Lettres et histoire 

• recours à François de MALHERBE [1555-1628 : auteur de cours attaché d’abord à un fils naturel d’Henri II, le duc d’Angoulême, il se mit au service au d’Henri IV et resta en faveur jusqu’à sa mort ; il ne parvint pas à retrouver son rayonnement sous Louis XII], chantre des prouesses du roi (exemple : Prière pour le roi Henri le Grand allant en Limousin, en 1605 ; intégralement saisi).
• constitution d’une BIBLIOTHEQUE ROYALE qu’il installe à Paris et fait ouvrir aux érudits Localisation : Collège de Clermont en 1595, suite à l’expulsion des Jésuites ; puis à leur retour, au couvent des cordeliers en 1604. Direction : d’abord Jacques-Auguste DE THOU (1553-1617), puis le protestant Isaac CASAUBON (1559-1614).
• Maintien des poètes de cours marqués par la préciosité : Nicolas Vauquelin des Yveteaux [1567-1649 : commence comme officier de justice, puis précepteurs de César de Vendôme, du jeune Louis XIII jusqu’en 1611 ; il quittera alors la cour ; œuvre poétique légère, à la cour puis parisienne] ; Antoine de Nervèze [vers 1570-1622 : auteur dont les premières œuvres sont édités vers 1598 ; protection initiale par le prince de Condé, cousin du roi, puis passe au service d’Henri IV en recevant la charge de « secrétaire de la chambre du roi ». Bien vu en cour, sort d’arbitre du bon langage]

Arts picturaux 

• Apparition de ce que l’on appelle la SECONDE ECOLE DE FONTAINEBLEAU. Parmi les peintres, on trouve Ambroise DUBOIS (1543-1614), Toussaint DUBREUIL (1561-1602 ; principal peintre d’Henri IV), Martin FREMINET (1567-1619 ; remplace Dubrueil comme principal peintre du roi à la mort de ce dernier en 1602 ; jusque là avait été en Italie, notamment à Rome) : les trois plus importants.

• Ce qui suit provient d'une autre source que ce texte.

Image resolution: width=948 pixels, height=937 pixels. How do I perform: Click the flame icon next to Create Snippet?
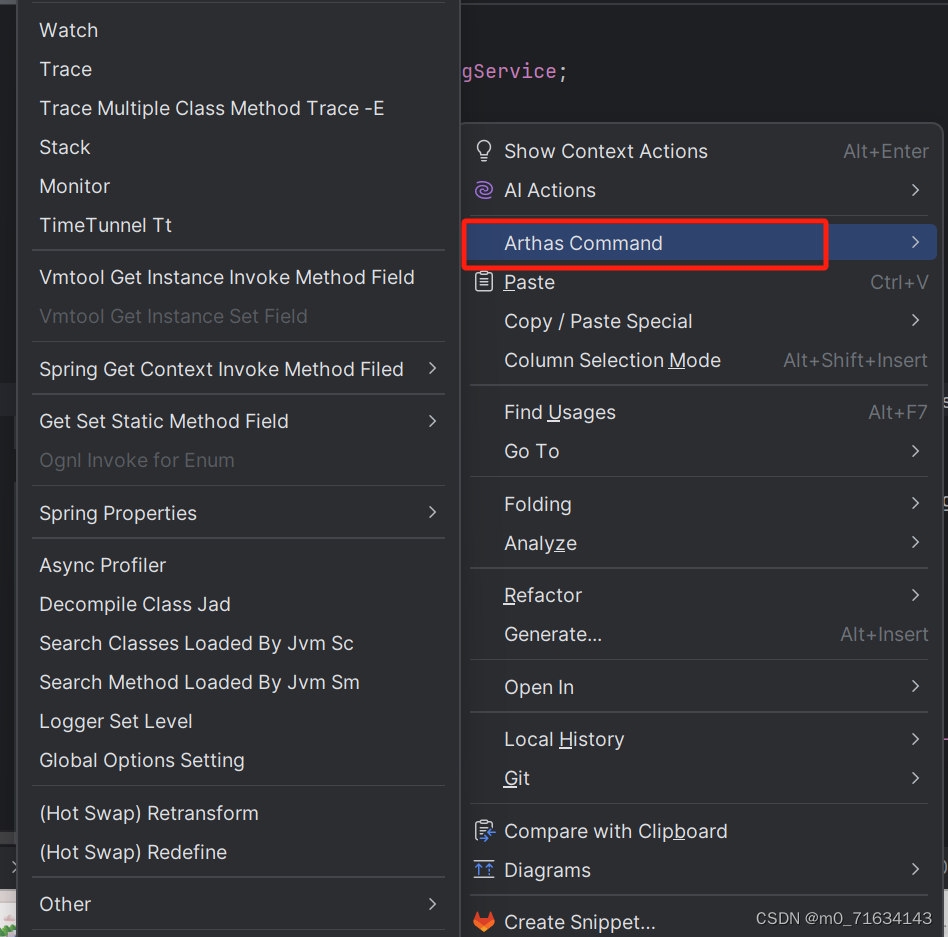click(x=484, y=922)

Tous des peintres marqués par le style maniériste qui dominait le goût à l’échelle internationale, fait d’influences flamandes et italiennes. Tous des peintres qui furent recrutés au service du roi dès le début de son règne, travaillant à embellir les principales résidences royales : Fontainebleau, le Louvre, Saint-Germain-en-Laye. Parmi les réalisations d’importance : la galerie de Diane de Fontainebleau (détruite au XIXe siècle) que l’on doit à Ambroise Dubois : modèle de tableau encore conservé (Louvre): le baptême de Clorinde (reproduction). Toussaint Dubreuil a également travaillé à Fontainebleau, mais aussi à la petite galerie du Louvre (détruite en 1661), mais dont il reste comme œuvre une figuration d’Henri IV : Henri IV en Hercule terrassant l’hydre de Lerne (allégorie de la Ligue), vers 1600 (reproduction : éléments très classique : le visage ressemblant ; le cadre antique ; l’arrière plan, une place de ville avec obélisque renvoyant à une réalisation parisienne ; vêtu en Hercule, peau de bête et massue ; la majesté par la jambe en avant et l’épée au côté ; le triomphe allégorique sur l’hydre qui symbolise la ligue).
• Modèles artistiques : les auteurs de l’Antiquité tardive ou de la péninsule italienne qui ont écrit des grands poèmes épiques ou des romans d’amour : exemple Héliodore d’Emèse (auteur grec du IIIe siècle), Théagène et Chariclée, roman d’amour traduit par Jacques Amyot en 1547 ; également les œuvres du Tasse (Torquato Tasso, 1544-1595), poète italien, auteur de Jérusalem délivrée, soit un roman de la croisade. Parmi les thèmes préférés, Tancrède et Clorinde, qui devait décorer le cabinet de Marie de Médicis à Fontainebleau.

Sculpture

• Domination de Pierre de Franqueville (1553-1615) ; a étudié à Florence auprès de Jean de Bologne (Giambologna, 1529-1608), puis revient en France à la demande d’Henri IV : décoration du jardin de Saint-Germain-en-Laye, participation à la statue équestre du Pont-Neuf de Paris.
• A côté de lui, toujours dans la même veine, Pierre Biard (1559-1609) et Mathieu Jacquet (mort en 1610) : œuvre de Jacquet la plus célèbre, la Belle Cheminée de Fontainebleau, représentant Henri IV à cheval (reproduction).

Médailles 

• Période de travail de Guillaume Dupré (1576-1643), élève de Germain Pilon (1540-1590). Protection d’Henri IV et de Louis XIII notamment en raison des frappes mettant en scène le roi en Hercule, ainsi que sa famille. Vif intérêt d’Henri IV qui rassemble les collections royales, anciennes et nouvelles, à Fontainebleau – Cabinet des armes sous la direction de Pierre-Antoine de Rascas de Bagarris (1562-1620, originaire de Provence). Projet d’une histoire du règne sous forme de médaille, présenté par Rascas de Bagarris en 1608.